- Other names: Unified National Access
- Original author(s): National Information Center of the Kingdom of Saudi Arabia (NIC);
- Developer(s): Elm Company; Technology Control Company;
- Initial release: 28 November 2016
- Available in: English, Arabic
- Website: www.iam.gov.sa

= Unified national access =

Saudi national digital identity system

Unified National Access, (Nafath; Arabic: نفاذ) is a Saudi national digital identity system that allow Saudi citizens and residents to use an Absher account as single sign-on identity provider service providing basic information about the individual to the beneficiary and verifiying their status of residency or citizenship. The program was announced on 28 November 2016 by the Saudi Ministry of Interior to simplify and modernize log-in into governmental services.

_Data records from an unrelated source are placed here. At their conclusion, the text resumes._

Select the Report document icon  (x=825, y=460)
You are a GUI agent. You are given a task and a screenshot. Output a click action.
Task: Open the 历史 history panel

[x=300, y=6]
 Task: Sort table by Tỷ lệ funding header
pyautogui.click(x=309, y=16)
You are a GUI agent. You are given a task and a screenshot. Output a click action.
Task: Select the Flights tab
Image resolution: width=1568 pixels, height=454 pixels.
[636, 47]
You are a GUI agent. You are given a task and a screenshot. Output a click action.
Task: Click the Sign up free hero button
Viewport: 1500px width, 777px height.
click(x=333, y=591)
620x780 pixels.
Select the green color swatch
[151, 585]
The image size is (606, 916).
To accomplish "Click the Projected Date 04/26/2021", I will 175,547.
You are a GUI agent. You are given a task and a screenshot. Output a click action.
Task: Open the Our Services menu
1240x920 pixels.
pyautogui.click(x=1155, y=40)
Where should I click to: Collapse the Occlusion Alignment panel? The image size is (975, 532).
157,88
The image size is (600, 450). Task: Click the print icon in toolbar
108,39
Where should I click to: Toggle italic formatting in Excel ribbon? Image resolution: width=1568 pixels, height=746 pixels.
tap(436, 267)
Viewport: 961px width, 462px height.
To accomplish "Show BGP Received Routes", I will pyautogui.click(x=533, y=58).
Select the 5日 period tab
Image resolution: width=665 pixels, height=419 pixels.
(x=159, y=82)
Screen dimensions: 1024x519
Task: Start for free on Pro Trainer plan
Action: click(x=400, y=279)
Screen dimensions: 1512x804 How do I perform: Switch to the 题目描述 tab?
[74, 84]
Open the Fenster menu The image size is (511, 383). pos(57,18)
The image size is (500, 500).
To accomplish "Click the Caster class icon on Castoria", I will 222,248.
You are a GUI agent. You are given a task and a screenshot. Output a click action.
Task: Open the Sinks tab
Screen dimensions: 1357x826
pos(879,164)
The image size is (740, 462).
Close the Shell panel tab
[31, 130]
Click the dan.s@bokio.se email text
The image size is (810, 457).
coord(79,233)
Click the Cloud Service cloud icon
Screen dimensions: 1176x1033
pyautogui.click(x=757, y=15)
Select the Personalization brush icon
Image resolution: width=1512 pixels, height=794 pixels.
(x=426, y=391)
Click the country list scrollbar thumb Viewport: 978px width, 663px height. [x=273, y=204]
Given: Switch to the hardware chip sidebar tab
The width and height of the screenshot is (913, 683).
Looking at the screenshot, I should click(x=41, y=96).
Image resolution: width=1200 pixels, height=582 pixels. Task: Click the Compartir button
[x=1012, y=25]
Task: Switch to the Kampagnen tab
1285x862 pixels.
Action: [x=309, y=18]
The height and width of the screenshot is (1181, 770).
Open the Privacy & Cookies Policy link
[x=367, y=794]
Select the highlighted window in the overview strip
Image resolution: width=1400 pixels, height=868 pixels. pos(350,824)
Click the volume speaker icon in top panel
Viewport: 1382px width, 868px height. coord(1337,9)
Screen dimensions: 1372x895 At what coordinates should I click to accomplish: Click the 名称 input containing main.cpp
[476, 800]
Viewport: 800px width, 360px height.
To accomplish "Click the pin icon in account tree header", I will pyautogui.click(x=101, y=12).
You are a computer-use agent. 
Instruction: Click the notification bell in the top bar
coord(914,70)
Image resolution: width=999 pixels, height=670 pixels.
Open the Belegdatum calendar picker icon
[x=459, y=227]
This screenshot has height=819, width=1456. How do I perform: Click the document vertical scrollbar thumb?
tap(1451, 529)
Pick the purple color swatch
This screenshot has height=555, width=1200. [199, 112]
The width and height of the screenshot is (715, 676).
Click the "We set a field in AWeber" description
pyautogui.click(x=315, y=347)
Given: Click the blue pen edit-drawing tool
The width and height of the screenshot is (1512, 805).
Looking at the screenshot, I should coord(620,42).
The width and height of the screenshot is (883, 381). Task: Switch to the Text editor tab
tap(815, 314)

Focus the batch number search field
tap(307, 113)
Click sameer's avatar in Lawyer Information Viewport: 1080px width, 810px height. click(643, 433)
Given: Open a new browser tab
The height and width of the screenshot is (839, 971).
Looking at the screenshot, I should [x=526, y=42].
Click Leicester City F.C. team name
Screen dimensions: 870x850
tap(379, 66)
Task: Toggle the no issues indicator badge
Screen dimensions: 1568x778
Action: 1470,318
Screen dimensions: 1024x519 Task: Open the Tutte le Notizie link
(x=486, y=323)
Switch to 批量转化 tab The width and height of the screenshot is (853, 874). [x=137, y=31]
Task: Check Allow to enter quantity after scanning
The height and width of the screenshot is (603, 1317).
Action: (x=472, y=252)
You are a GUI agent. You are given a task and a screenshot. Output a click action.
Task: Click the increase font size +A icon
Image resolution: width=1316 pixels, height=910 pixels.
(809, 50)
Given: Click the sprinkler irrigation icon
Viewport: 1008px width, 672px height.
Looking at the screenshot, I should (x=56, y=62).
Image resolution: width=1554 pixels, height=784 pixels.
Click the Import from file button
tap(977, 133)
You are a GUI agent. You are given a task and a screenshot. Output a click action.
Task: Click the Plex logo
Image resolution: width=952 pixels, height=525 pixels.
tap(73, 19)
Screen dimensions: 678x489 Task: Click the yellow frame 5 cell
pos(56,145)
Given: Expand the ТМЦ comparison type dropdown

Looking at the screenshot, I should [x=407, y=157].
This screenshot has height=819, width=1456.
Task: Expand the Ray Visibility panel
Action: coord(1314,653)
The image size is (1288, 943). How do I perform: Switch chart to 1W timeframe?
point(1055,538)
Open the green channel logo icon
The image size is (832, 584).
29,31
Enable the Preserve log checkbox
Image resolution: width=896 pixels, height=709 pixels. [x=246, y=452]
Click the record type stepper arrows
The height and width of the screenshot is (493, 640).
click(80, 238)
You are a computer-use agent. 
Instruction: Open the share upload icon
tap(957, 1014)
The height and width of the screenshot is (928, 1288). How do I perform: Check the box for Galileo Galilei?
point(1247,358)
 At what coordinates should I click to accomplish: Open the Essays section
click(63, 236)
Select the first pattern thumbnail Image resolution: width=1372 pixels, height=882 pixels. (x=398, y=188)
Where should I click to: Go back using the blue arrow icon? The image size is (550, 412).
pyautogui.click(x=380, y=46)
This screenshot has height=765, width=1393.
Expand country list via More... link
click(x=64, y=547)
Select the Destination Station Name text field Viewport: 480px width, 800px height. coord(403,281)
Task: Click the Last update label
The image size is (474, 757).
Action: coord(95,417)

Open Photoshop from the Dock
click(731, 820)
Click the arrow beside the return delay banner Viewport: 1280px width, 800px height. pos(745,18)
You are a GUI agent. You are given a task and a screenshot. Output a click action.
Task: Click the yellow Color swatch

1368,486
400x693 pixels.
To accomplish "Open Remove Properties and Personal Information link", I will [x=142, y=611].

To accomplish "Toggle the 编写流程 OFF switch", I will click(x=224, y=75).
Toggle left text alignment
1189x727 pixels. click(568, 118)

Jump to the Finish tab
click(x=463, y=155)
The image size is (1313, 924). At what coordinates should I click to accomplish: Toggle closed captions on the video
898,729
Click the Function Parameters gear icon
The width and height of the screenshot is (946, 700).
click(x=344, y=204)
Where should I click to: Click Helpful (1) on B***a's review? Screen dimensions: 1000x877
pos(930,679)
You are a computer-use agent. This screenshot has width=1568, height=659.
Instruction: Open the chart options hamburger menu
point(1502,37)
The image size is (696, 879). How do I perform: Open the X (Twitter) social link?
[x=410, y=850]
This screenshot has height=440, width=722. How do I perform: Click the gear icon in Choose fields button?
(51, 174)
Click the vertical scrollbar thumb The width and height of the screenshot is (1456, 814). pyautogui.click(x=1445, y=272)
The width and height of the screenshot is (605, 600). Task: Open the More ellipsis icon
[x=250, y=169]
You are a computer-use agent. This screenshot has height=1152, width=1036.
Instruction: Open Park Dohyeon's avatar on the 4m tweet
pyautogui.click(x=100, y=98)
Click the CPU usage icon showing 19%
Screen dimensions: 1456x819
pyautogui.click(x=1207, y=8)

The Nafath project was started at the Ministry of Interior together within National Information Center of the Kingdom of Saudi Arabia, develop and implemented by Elm Company and Technology Control Company, The system is interconnected with over 530 government and private platforms and applications.

Since its inception, Nafath has executed more than 3 billion verification operations as of November 2024.

== Overview ==
=== Nafath SSO ===
The purpose of Nafath Identity Access Management project (Nafath IAM) also known as (Saudi National Digital Identity) is preparing the infrastructure that needed to make information of digital identity secure, sharable and exchangeable between other digital platforms and services allowing users to use the same user credentials (Absher Account) with all other platforms.

=== Nafath app ===
A Nafath application was launched to complement the desktop version, using biometric information, passkeys, and request codes to manage the authentication and authorization of sign-ons. Additionally, the app has logs of recent request history.